Since the Cadbury Report was published in 1992 in the UK, there has been increasing emphasis not just by UK regulators but also by regulators from other countries, including the USA and Continental Europe, of the role of boards of directors in corporate governance. However, 20 years down the line it is still uncertain whether boards of directors are able to fulfill the important role they have been assigned by regulators.
For example, the academic literature on the impact of board composition, in particular the proportion of outside, non-executive directors, is as yet inconclusive as very few studies have found a link between the two. In addition, the 2007/8 financial crisis as well as subsequent, related events suggest that boards of directors have failed in their role of monitoring the executives and managing risk across the organisation.

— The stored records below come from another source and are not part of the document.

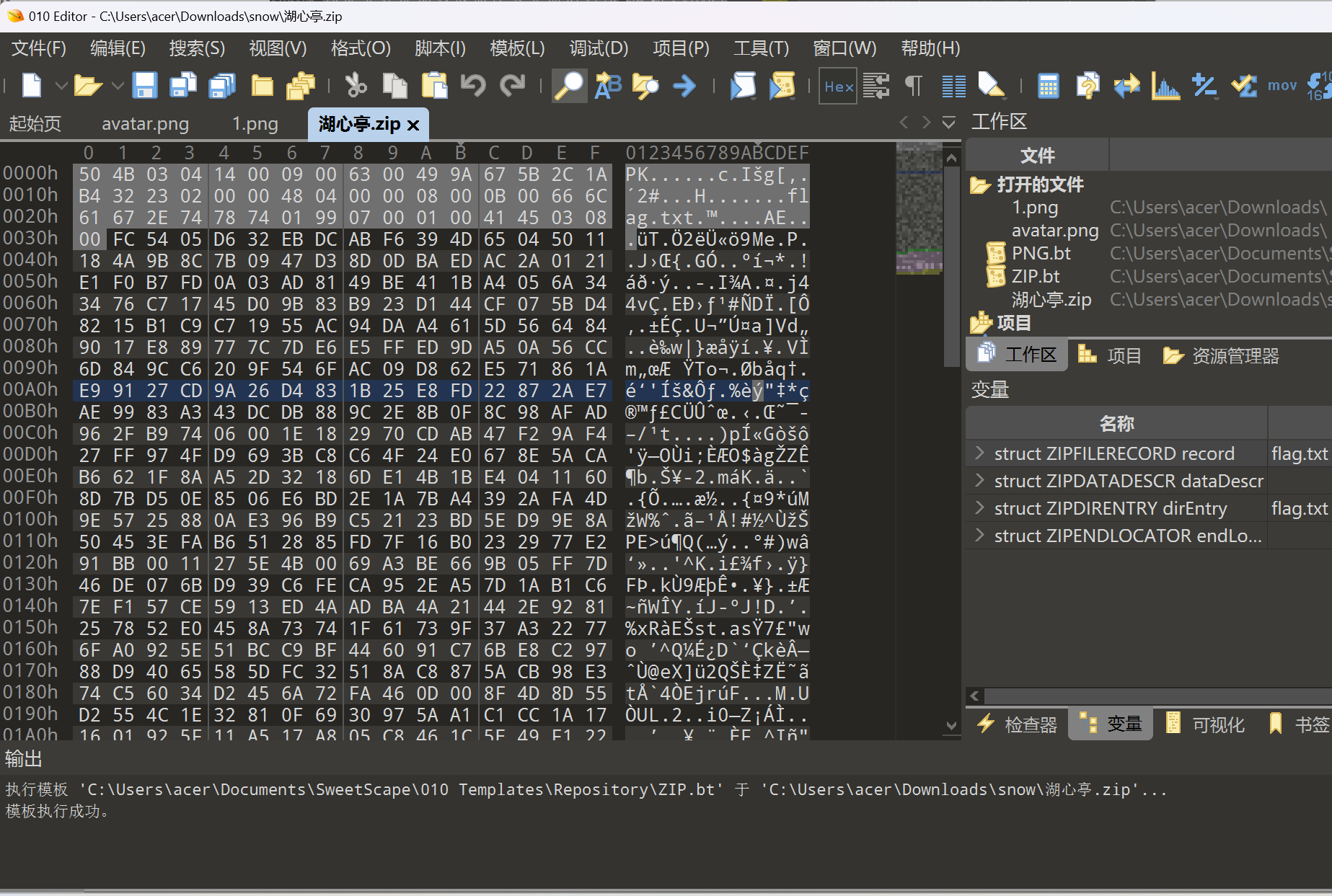Toggle the column mode lines button
1332x896 pixels.
click(953, 86)
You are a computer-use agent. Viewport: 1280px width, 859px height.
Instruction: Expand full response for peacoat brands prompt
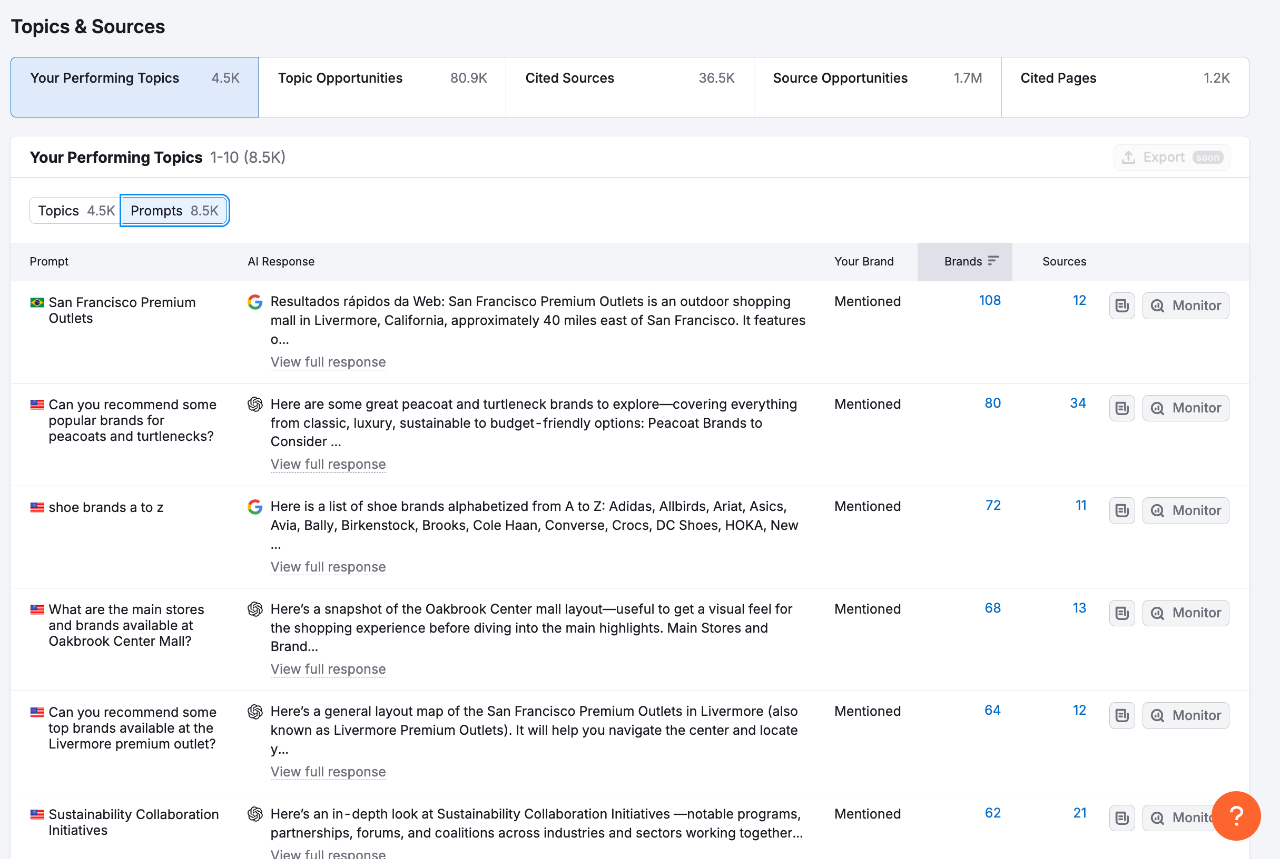[x=328, y=465]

For example, when Barclays Bank was fined US$450m as a result of the LIBOR-fixing scandal the non-executive chairman of the board, Marcus Agius, decided to resign, willing to take all the blame while Bob Diamond refused to resign. At the time Agius resigned, some of Barclays’ shareholders were said to have stated that “[Agius] was not tough enough to stand up to the headstrong Mr Diamond”.
This example suggests that all too often relations between various members of the board of directors are too cosy. More generally, the recent events suggests that there is still a lot we do not know about board dynamics as well as other issues relating to the functioning, the effectiveness and efficiency of corporate boards.
Topics include, but are not limited to the following ones:
- Executive and non-executive directors’ networks, social and family ties. Do they impede board independence or do they generate shareholder value?
- Gender diversity and its impact on financial performance, risk taking and decision making.
- Behavioural and cultural issues such as excessive loyalty to the CEO and the effect of religion on risk taking.
- Conflicts of interests in the board room such as those that may underlie insider trading and the framing of information published by the company.
- Board room committees: useful or waste of time?
- CEO and board room succession decisions.
- The labour market for executive directors and/or non-executive directors. Are directors rewarded (punished) for good (bad) decisions? Do labour markets have a memory of directors’ past track record?
- Shareholder and bank representation on boards.
- Director versus shareholder primacy.
- The role of consultants to the board.
- Corporate decision making and board supervision.
Deadline for paper submissions: 15 Feb 2013. Editors of special issue: Prof. Marc Goergen (Cardiff University) and Prof. Luc Renneboog (Tilburg University). Please consult http://www.elsevier.com/journals/journal-of-corporate-finance/0929-1199/guide- for-authors for guide to authors. Please send manuscripts to: [email protected] and [email protected]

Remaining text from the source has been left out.